> **Input**:
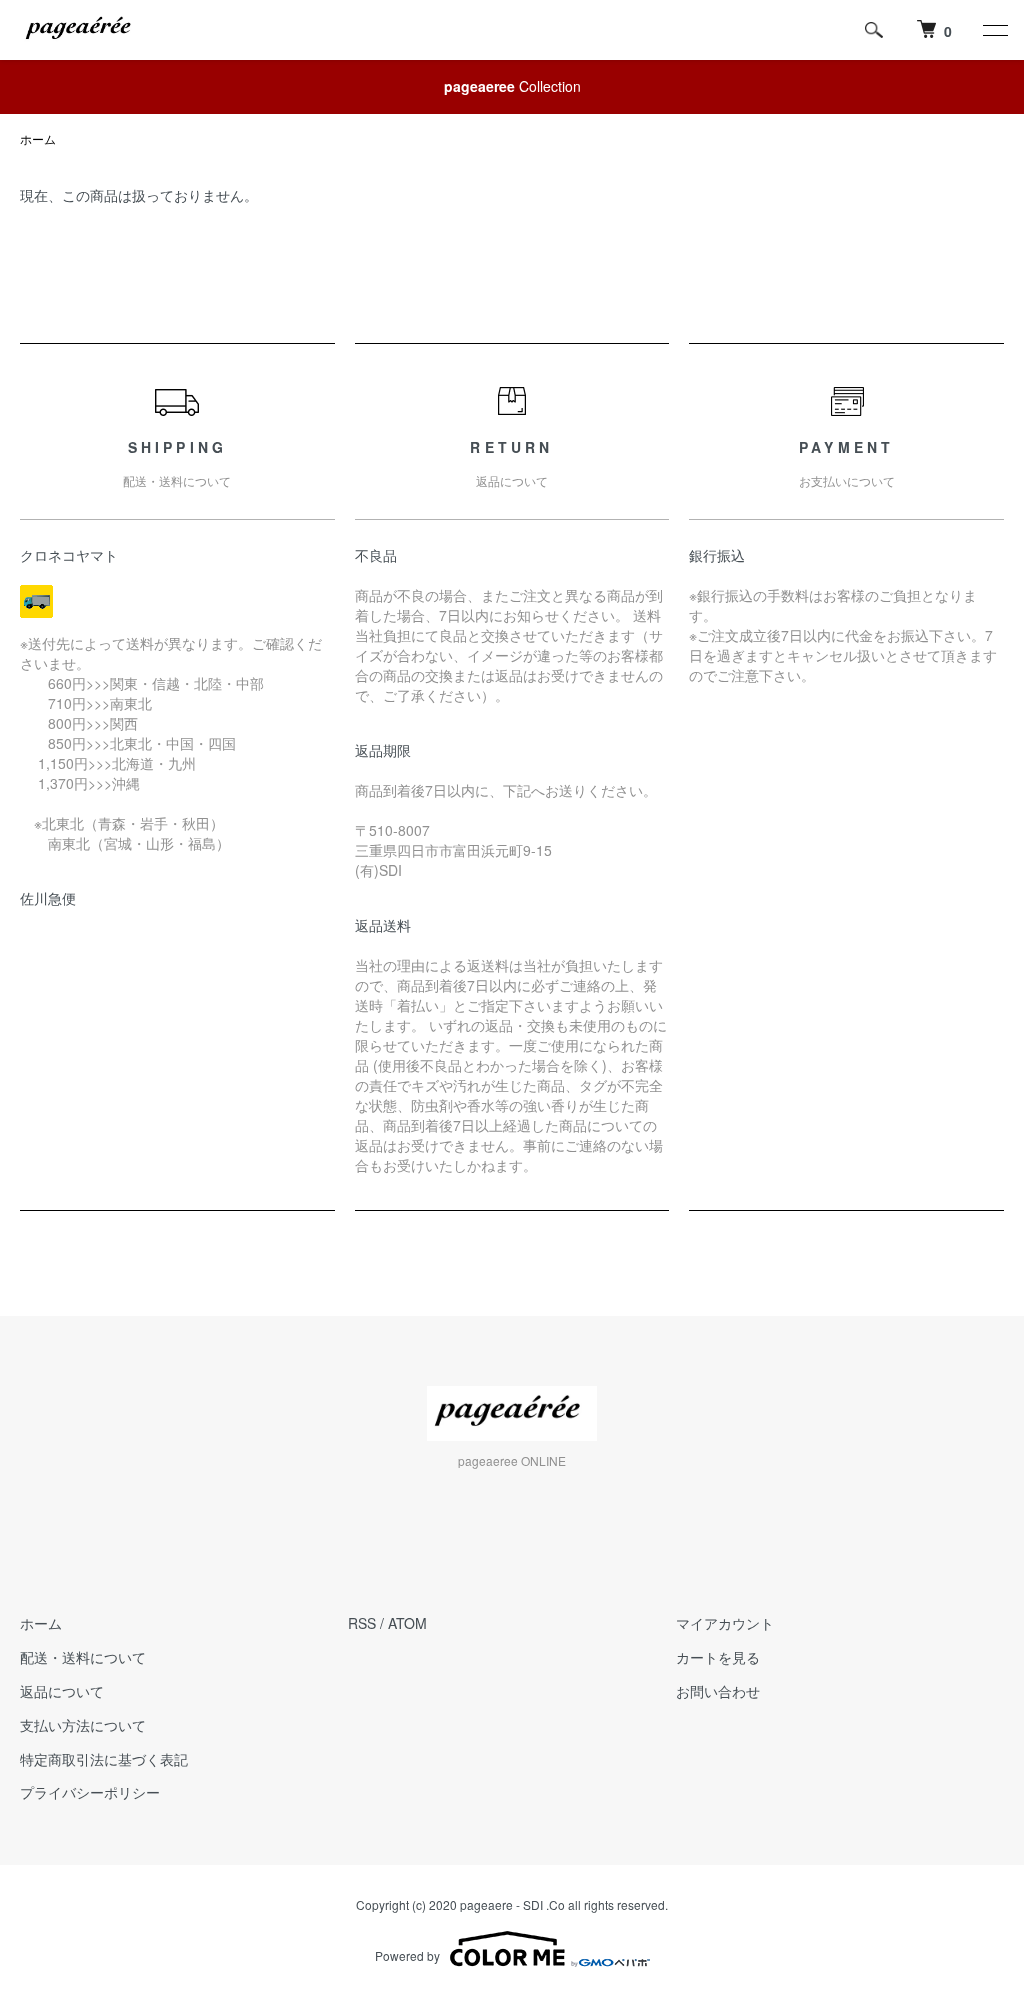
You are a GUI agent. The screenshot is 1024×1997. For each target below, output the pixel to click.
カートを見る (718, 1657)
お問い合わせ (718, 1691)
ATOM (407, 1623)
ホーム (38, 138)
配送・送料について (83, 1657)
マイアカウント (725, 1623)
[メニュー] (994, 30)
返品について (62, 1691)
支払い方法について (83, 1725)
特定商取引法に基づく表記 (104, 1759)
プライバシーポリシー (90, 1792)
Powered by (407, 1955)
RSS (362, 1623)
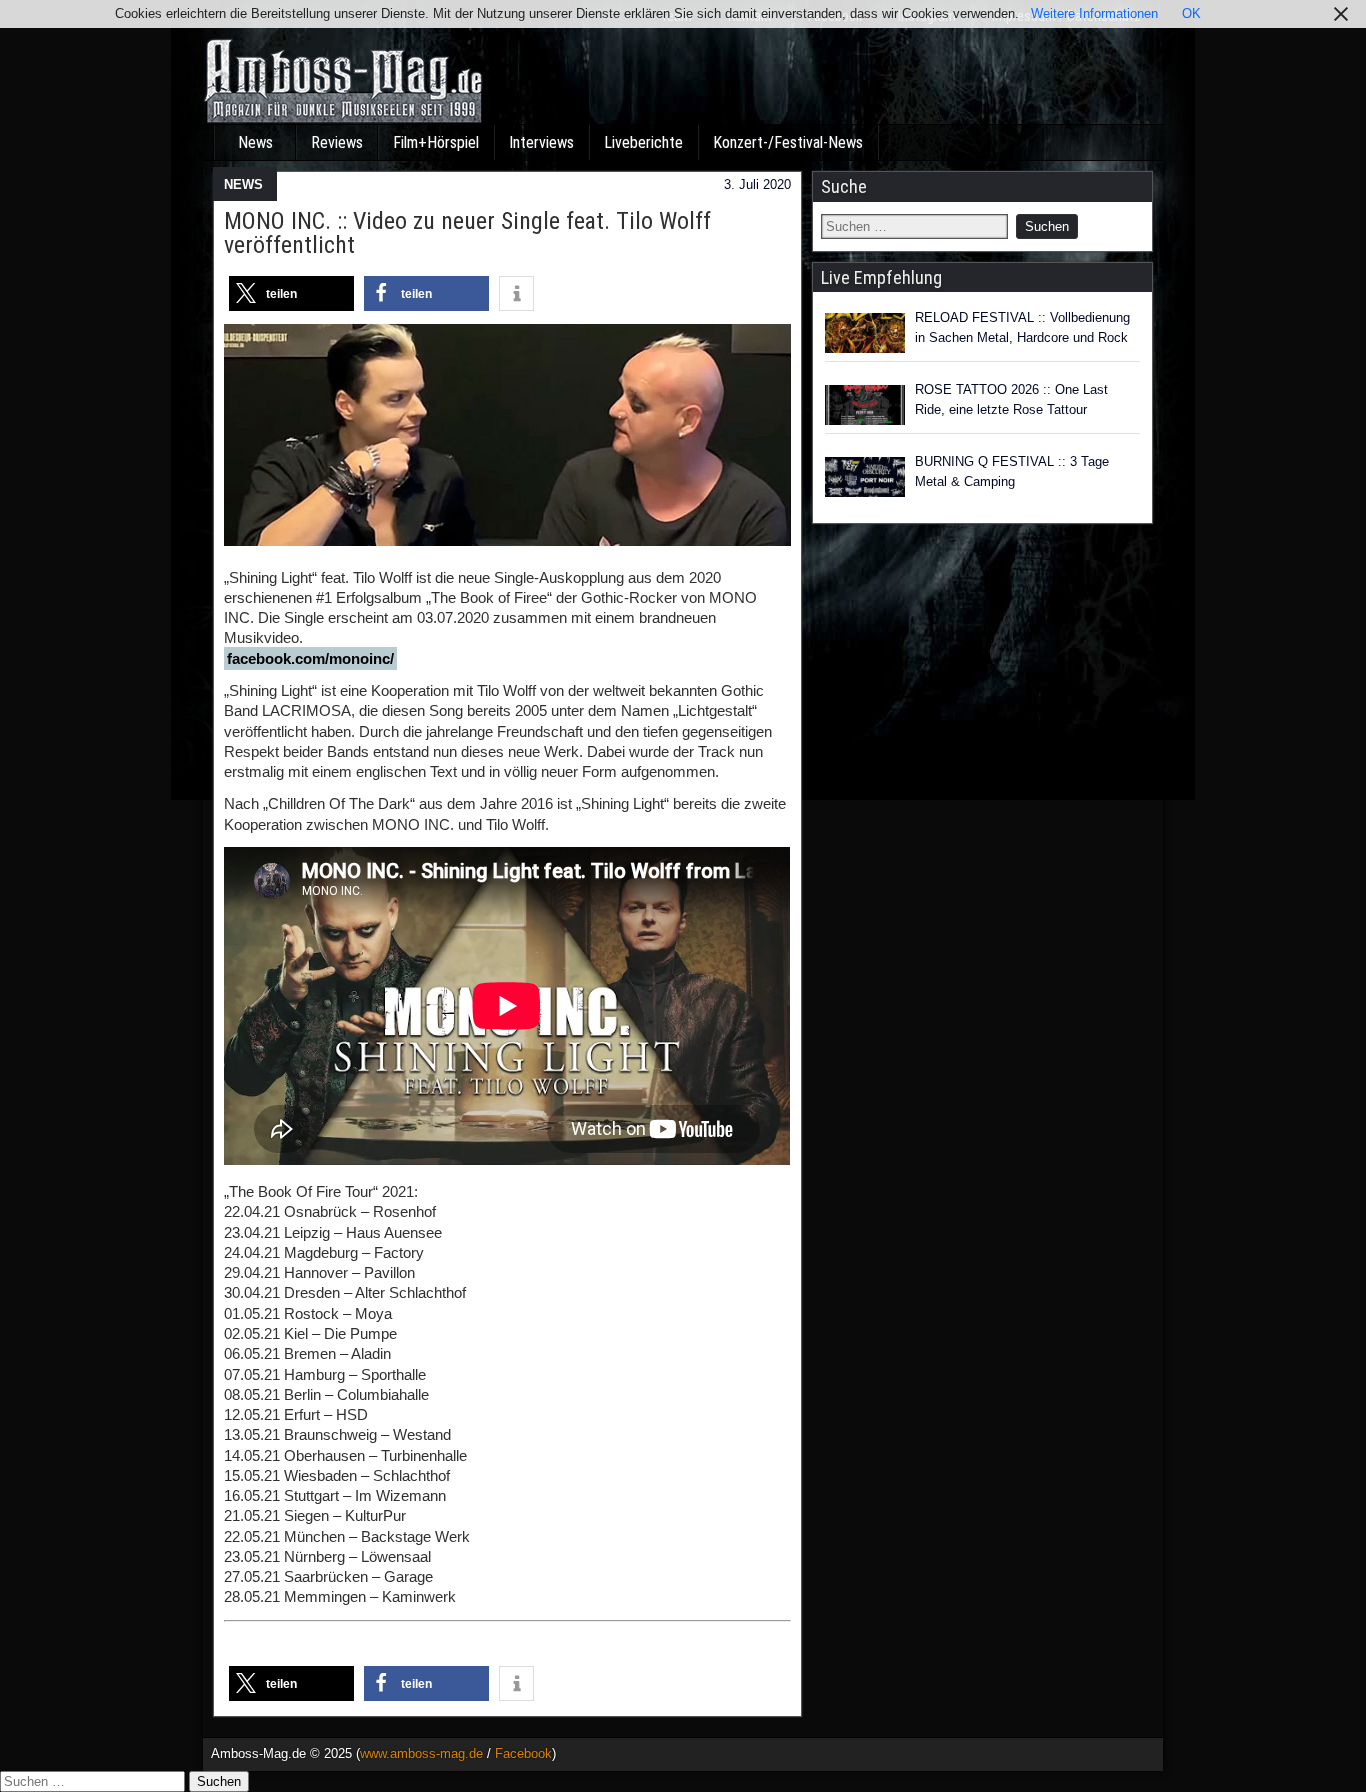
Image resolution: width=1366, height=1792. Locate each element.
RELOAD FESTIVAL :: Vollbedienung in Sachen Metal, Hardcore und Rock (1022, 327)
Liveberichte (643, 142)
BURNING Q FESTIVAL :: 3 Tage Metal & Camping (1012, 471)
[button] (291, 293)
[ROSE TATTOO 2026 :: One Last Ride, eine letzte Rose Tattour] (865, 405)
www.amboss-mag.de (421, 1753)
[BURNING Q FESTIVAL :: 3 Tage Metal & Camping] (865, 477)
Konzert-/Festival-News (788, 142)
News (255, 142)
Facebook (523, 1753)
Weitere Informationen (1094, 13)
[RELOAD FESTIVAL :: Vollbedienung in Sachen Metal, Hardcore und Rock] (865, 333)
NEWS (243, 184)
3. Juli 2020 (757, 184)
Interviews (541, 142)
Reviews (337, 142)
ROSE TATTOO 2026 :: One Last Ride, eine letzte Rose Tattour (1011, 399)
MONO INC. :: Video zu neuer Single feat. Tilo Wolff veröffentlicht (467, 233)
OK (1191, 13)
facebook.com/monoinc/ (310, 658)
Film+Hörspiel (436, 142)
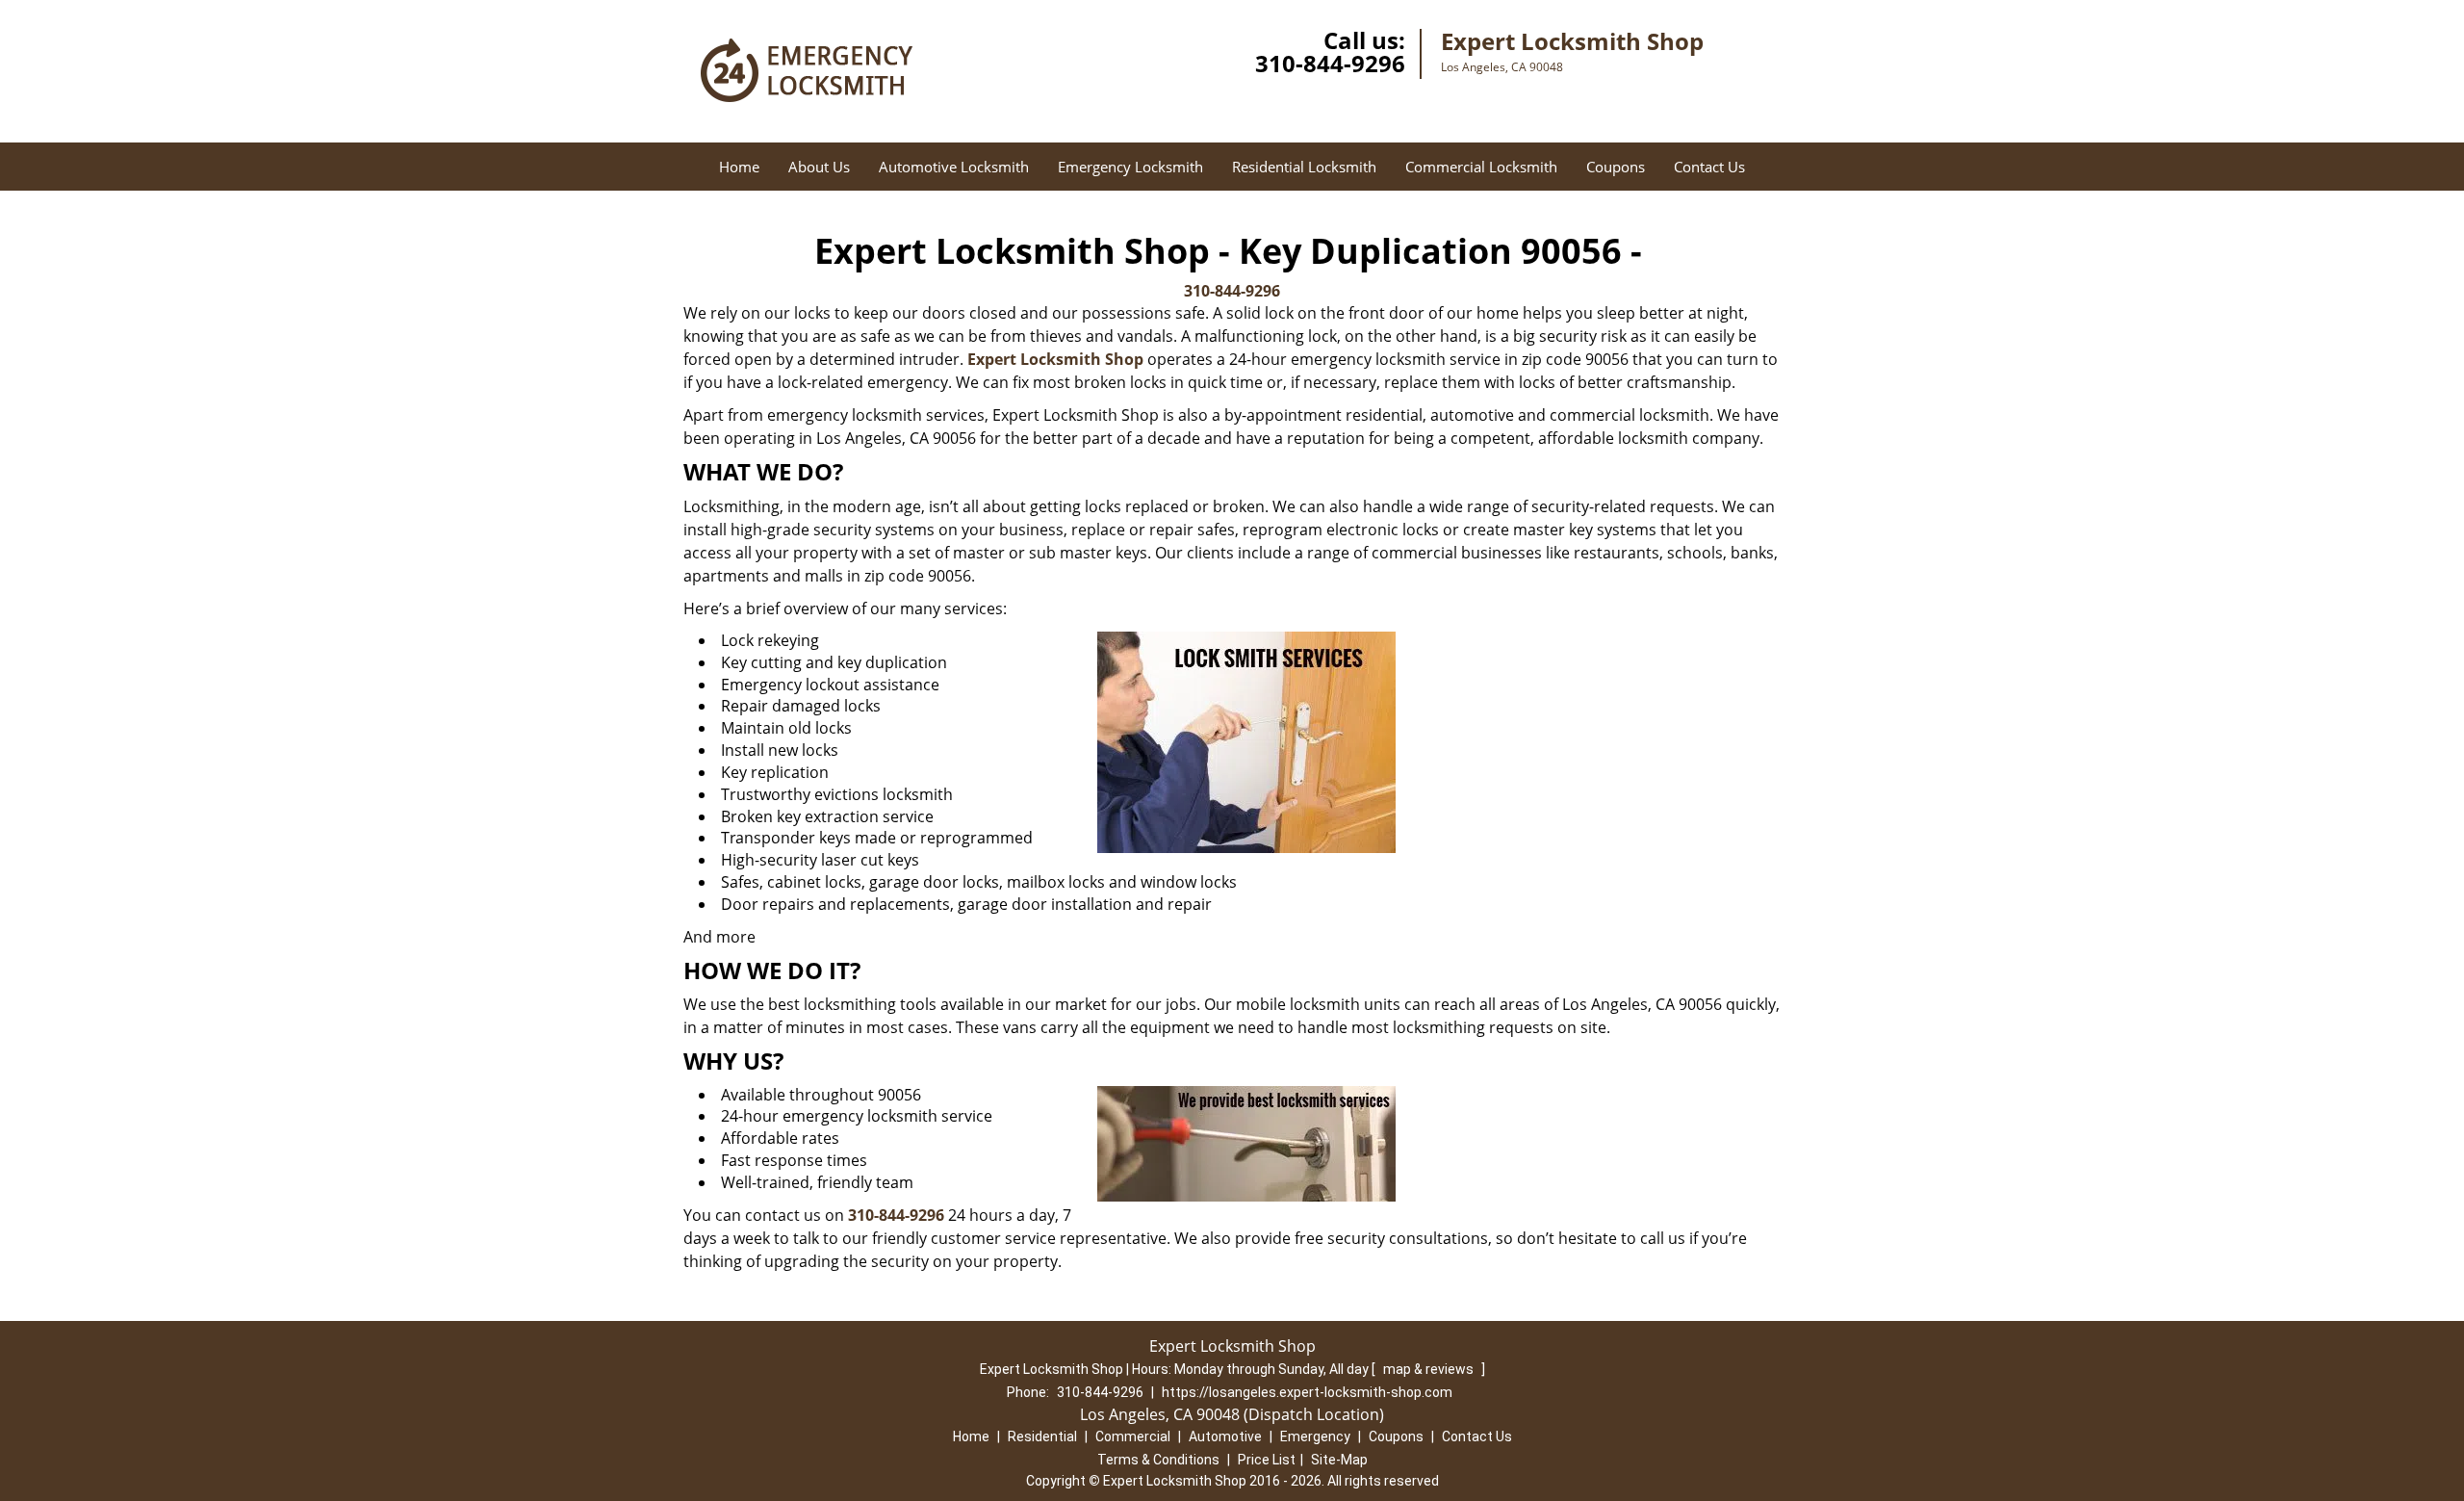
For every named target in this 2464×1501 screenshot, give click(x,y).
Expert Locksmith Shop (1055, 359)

> **What is required**:
Scan the material above for lines holding the string "eine" and copy those lines.

> **Written answer**:
[ROSE TATTOO 2026 :: One Last Ride, eine letzte Rose Tattour] (865, 405)
ROSE TATTOO 2026 :: One Last Ride, eine letzte Rose Tattour (1011, 399)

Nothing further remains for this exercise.